When evidence of unrelated offenses is contained in an otherwise competent statement, it must be deleted before the statement is provided to the jury, unless to do so would seriously impair its evidentiary value. People v. Moore, 2012 IL App (1st) 100857, ¶ 48. Here, the deletion of the evidence of unrelated offenses would have done nothing to interfere with the State's use of the letters. However, because that use was so minimal, and because the evidence of unrelated offenses was so voluminous and inflammatory, there was a great risk that the jury would find defendant guilty of the charges in light of his propensity, or that it would find defendant guilty not of the charges but instead of one of the uncharged acts. In sum, the letters' prejudicial effect overwhelmed their probative value. Thus, we find that the court erred in admitting the letters in their entirety.
People v. Gregory, supra.
Since the trial court erred, the next issue was whether the error was “harmless” or was “reversible.” As Wikipedia explains, “[a] harmless error is a ruling by a trial judge that, although mistaken, does not meet the burden for a losing party to reverse the original decision of the trier of fact on appeal, or to warrant a new trial.”  And as Wikipedia also explains, a “reversible error is an error by . . . the trier of fact (the jury or the judge if it is a bench trial) . . . which results in an unfair trial.” Wikipedia’s entry on reversible error also notes that “[i]f an appellate court determines that reversible error occurred, it may reverse the judgment of the lower court and order a new trial on such terms and conditions as are found to be just.”
Getting back to the Gregory case, he argued on appeal that
the error was not harmless, because the case was close concerning intent and whether a `true threat’ was made, such that the prejudicial effect of the evidence could have tipped the balance on the jury's determination of those matters.
People v. Gregory, supra.
The Appellate Court agreed with Gregory, explaining that the
`improper admission of other-offenses evidence is harmless error when a defendant is neither prejudiced nor denied a fair trial because of its admission.” People v. Quintero, 394 Ill.App.3d 716, 728 (2009). `The State bears the burden of persuasion to prove beyond a reasonable doubt that the result would have been the same without the error.’ Id. In deciding whether the admission of other-crimes evidence was harmless beyond a reasonable doubt, we consider whether the other-crimes evidence was a material factor in the conviction such that without the evidence the verdict likely would have been different. People v. Clark, 2015 IL App (1st) 131678, ¶ 65. If the error is unlikely to have influenced the jury, its admission will not warrant reversal. Id.

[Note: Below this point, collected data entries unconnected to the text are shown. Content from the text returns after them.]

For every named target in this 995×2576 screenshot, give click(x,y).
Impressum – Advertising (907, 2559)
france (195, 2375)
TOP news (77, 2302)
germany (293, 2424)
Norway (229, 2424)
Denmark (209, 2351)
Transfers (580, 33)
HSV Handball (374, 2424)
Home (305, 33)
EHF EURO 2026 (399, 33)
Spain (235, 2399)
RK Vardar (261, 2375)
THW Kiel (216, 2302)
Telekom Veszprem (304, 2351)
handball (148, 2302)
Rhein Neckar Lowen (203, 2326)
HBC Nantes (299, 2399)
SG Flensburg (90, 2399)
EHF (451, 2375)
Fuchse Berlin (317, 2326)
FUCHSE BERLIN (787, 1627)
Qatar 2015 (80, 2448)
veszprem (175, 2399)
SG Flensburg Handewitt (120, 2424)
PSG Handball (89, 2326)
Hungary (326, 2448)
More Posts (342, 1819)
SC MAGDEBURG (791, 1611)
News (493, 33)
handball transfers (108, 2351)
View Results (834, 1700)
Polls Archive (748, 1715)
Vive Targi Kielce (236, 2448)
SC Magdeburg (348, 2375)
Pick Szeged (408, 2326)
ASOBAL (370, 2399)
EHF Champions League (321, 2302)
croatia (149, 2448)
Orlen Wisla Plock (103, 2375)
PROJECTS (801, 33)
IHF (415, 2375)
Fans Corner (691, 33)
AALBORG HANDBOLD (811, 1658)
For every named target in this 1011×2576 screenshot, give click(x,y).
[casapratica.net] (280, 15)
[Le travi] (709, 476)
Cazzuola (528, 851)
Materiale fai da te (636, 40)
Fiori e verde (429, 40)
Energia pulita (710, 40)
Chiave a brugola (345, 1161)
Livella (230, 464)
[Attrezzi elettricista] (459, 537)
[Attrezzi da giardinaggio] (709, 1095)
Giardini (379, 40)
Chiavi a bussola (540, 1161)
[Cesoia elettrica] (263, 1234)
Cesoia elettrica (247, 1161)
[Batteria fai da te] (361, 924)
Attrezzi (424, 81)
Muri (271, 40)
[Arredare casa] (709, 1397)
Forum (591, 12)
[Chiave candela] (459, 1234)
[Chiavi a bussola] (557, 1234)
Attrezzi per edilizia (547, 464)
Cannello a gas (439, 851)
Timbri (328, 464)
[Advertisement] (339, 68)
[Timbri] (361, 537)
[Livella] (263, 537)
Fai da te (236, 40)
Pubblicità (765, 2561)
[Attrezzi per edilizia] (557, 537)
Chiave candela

First, we observe that the State makes no harmless-error argument in its brief. Given that the State bears the burden of showing harmless error and has failed to make any such argument in its brief, it has forfeited any harmless-error analysis. See People v. Ceja, 381 Ill.App.3d 178, 183 (2008).

In any event, the error was not harmless. There was no limiting instruction provided to the jury, which thus was free to consider the letters in any manner that it saw fit, including as evidence of propensity. `The erroneous admission of other offense evidence “carries a high risk of prejudice and ordinarily calls for reversal.”’ People v. Bedoya, 325 Ill.App.3d 926, 937–38 (2001) (quoting People v. Lindgren, 79 Ill.2d 129, 140 (1980)). Given the nature of the improper material, we cannot say beyond a reasonable doubt that the result would have been the same without the error.
People v. Gregory, supra.
The Court of Appeals therefore held that “the error was not harmless. Accordingly, the judgment of the circuit court of Kendall County is reversed and the cause is remanded for a new trial.” People v. Gregory, supra.